___ Records for the task ___

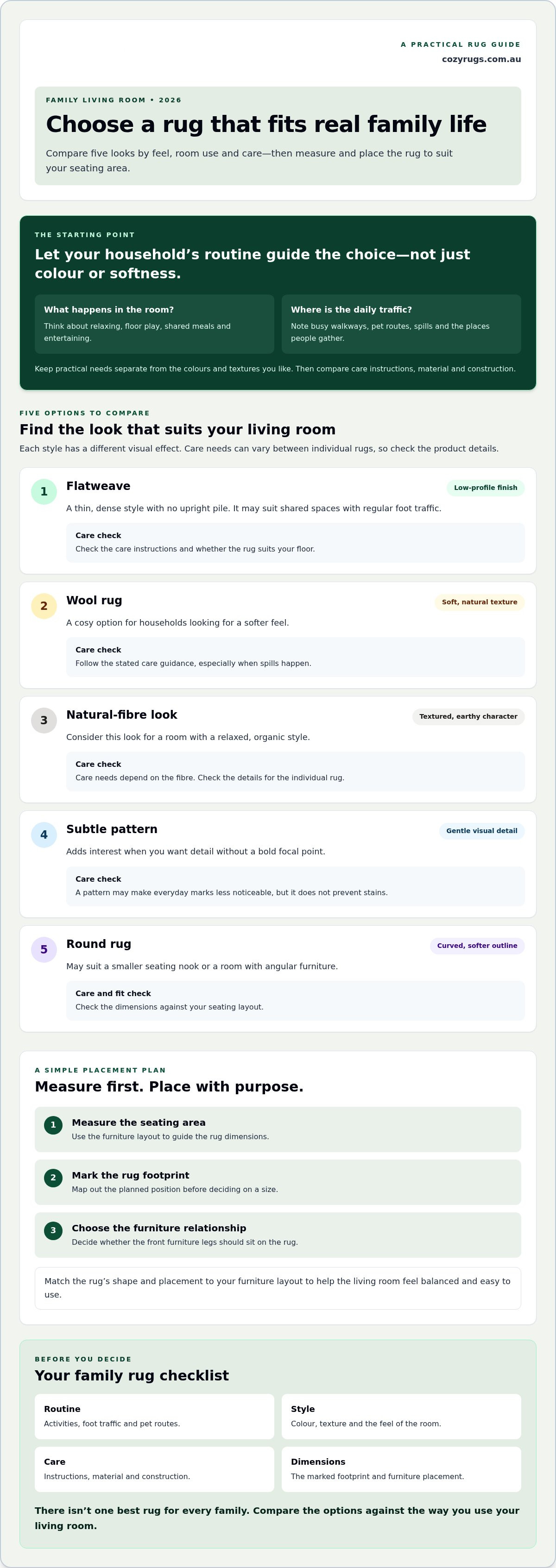Click the Textured, earthy character tag
This screenshot has width=556, height=1568.
point(468,716)
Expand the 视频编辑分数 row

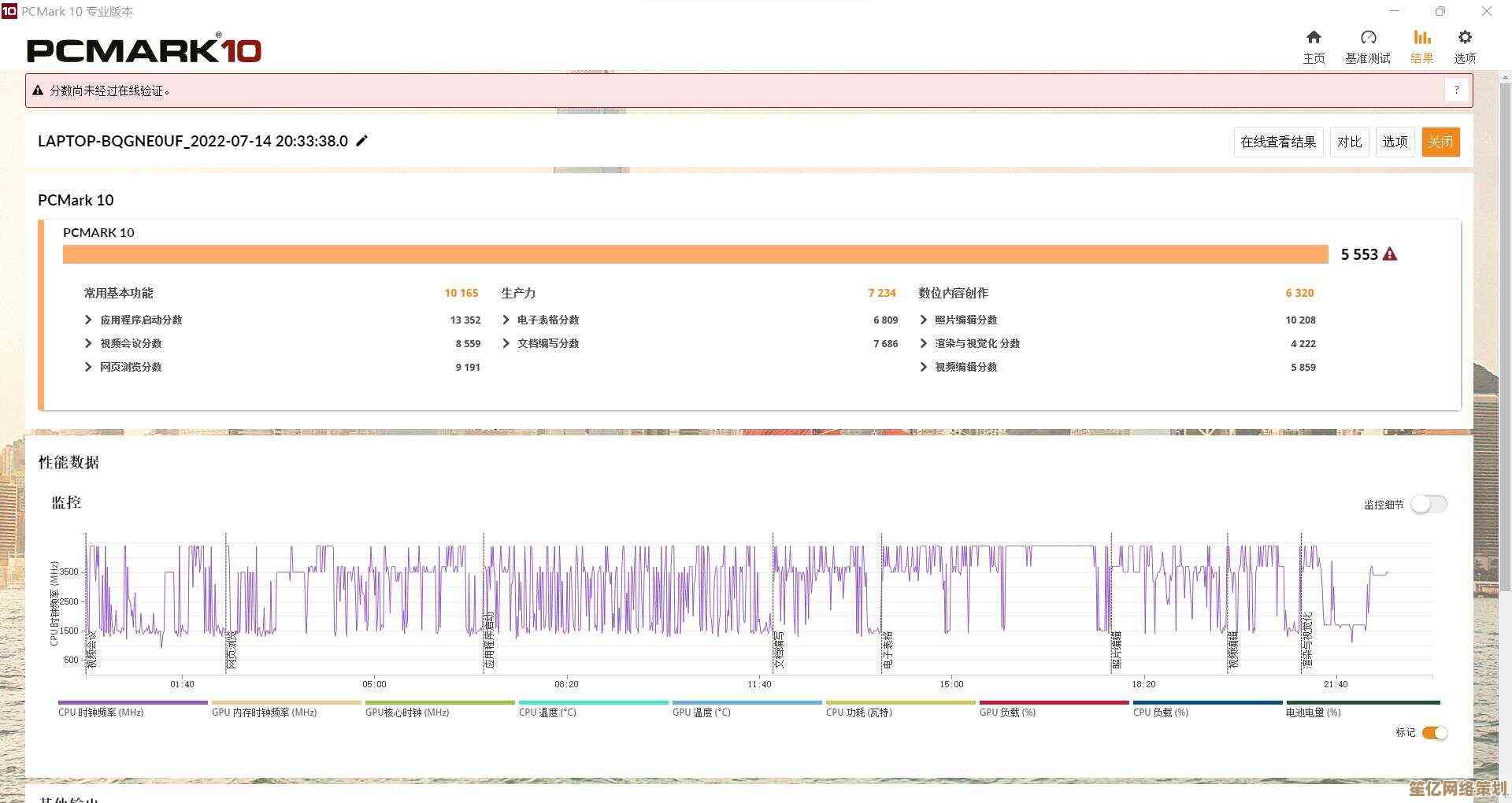click(x=923, y=367)
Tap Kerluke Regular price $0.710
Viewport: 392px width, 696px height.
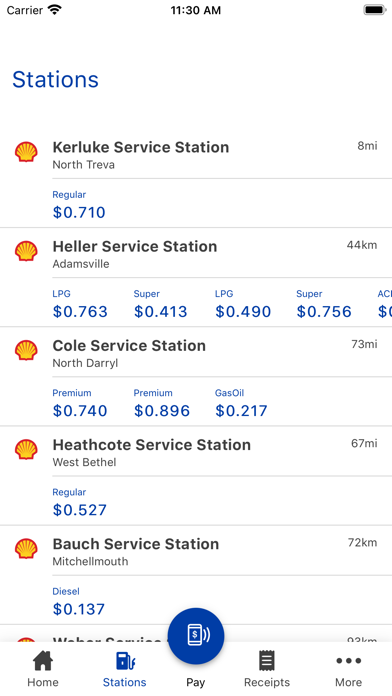coord(79,213)
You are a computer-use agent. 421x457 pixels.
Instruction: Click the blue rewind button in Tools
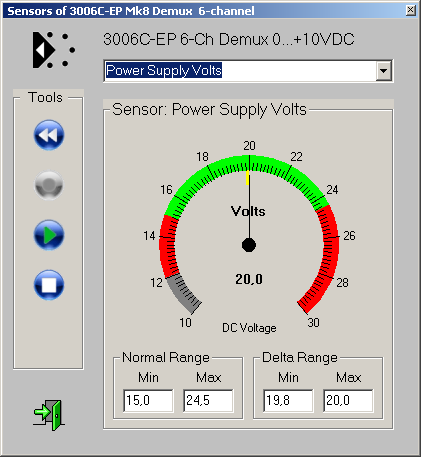[x=49, y=135]
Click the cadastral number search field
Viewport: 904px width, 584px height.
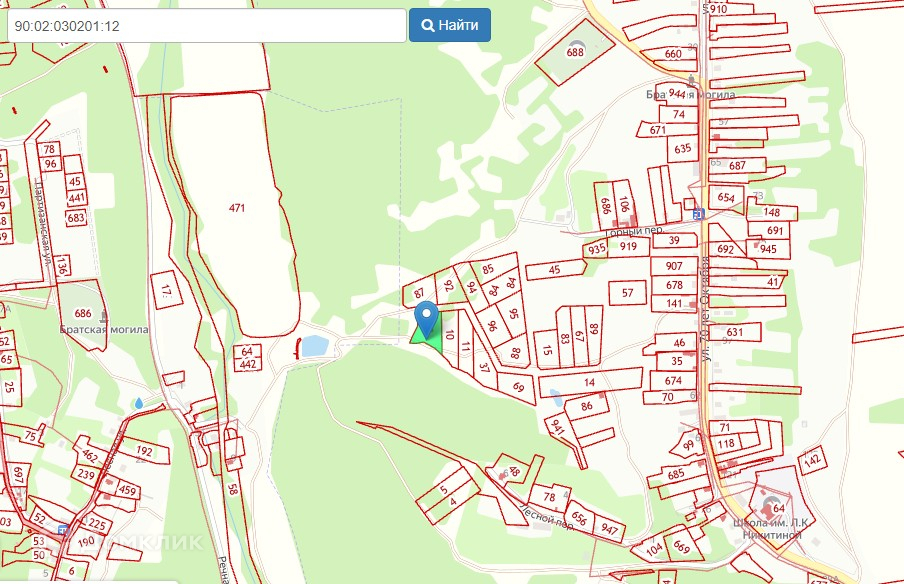coord(206,25)
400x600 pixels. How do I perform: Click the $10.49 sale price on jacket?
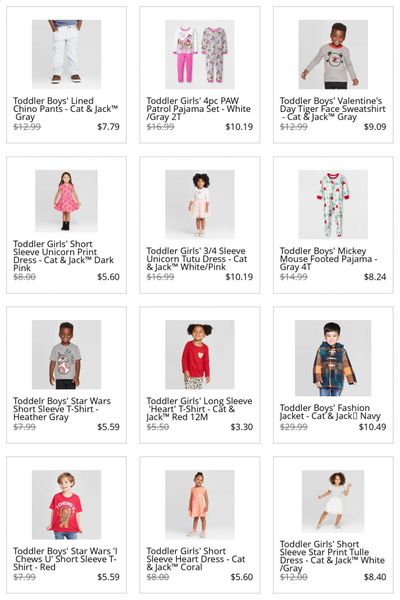pos(372,427)
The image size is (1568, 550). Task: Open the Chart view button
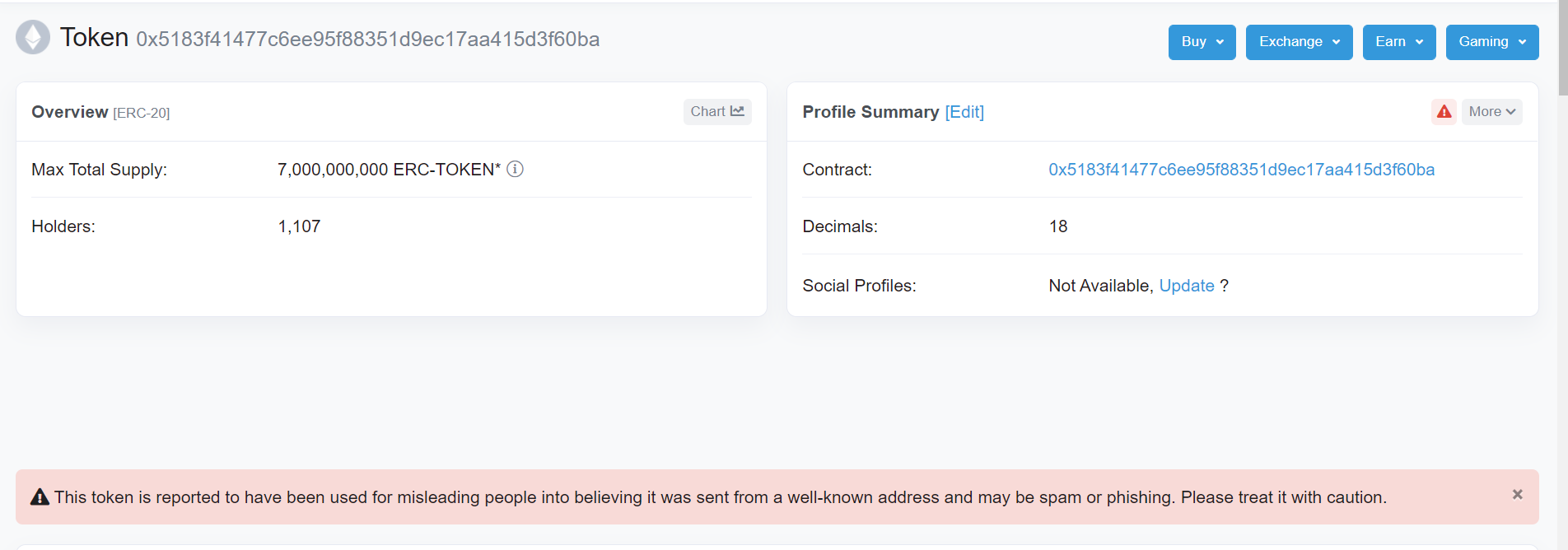717,112
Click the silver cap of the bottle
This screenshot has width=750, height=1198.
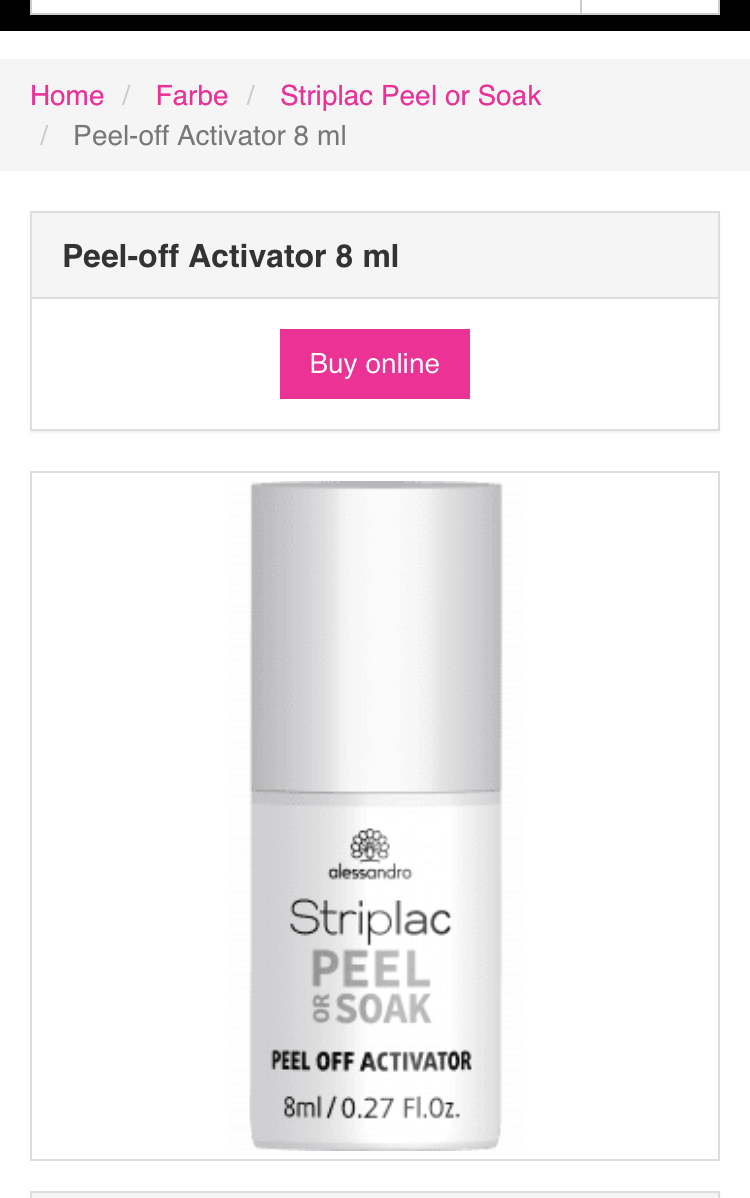click(377, 637)
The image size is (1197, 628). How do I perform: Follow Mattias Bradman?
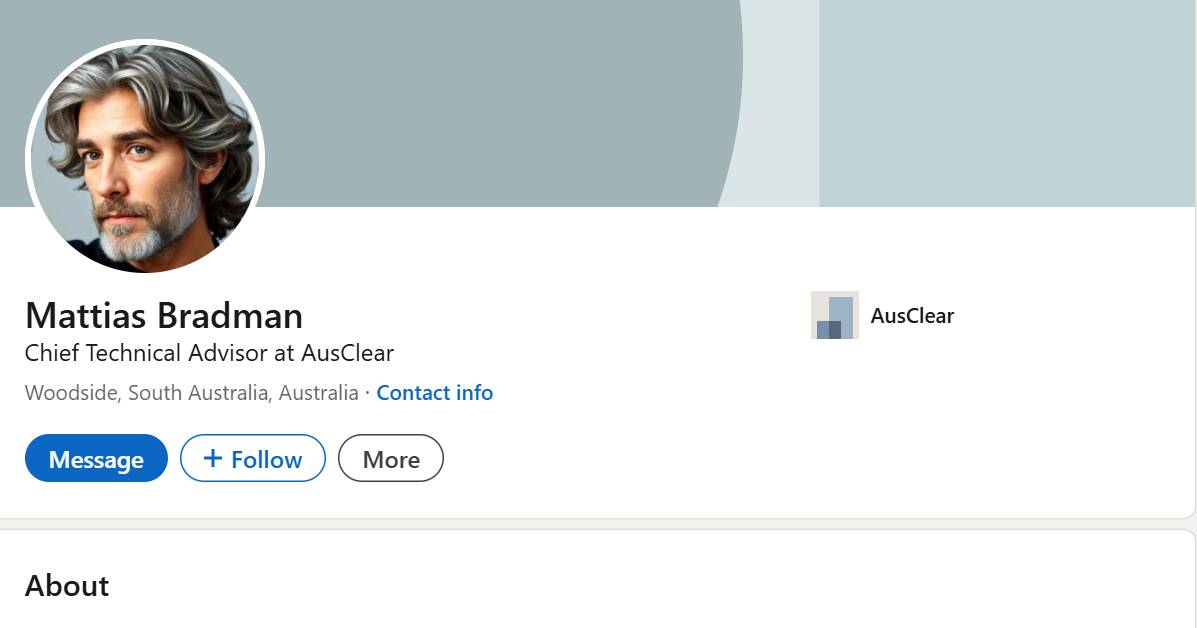click(253, 459)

___

*Work item*:
What do the lines above say from the line containing "You are a computer-use agent. 421x457 pixels." through the last line? Quote them exactly, both ends included, and leave out the pictures.

*Finished exercise*:
You are a computer-use agent. 421x457 pixels.
Instruction: Click the blue rewind button in Tools
[x=49, y=135]
Click the cadastral number search field
Viewport: 904px width, 584px height.
coord(206,25)
400x600 pixels. How do I perform: Click the $10.49 sale price on jacket?
pos(372,427)
The image size is (1568, 550). Task: Open the Chart view button
717,112
Click the silver cap of the bottle
This screenshot has width=750, height=1198.
click(377, 637)
The image size is (1197, 628). How do I perform: Follow Mattias Bradman?
click(253, 459)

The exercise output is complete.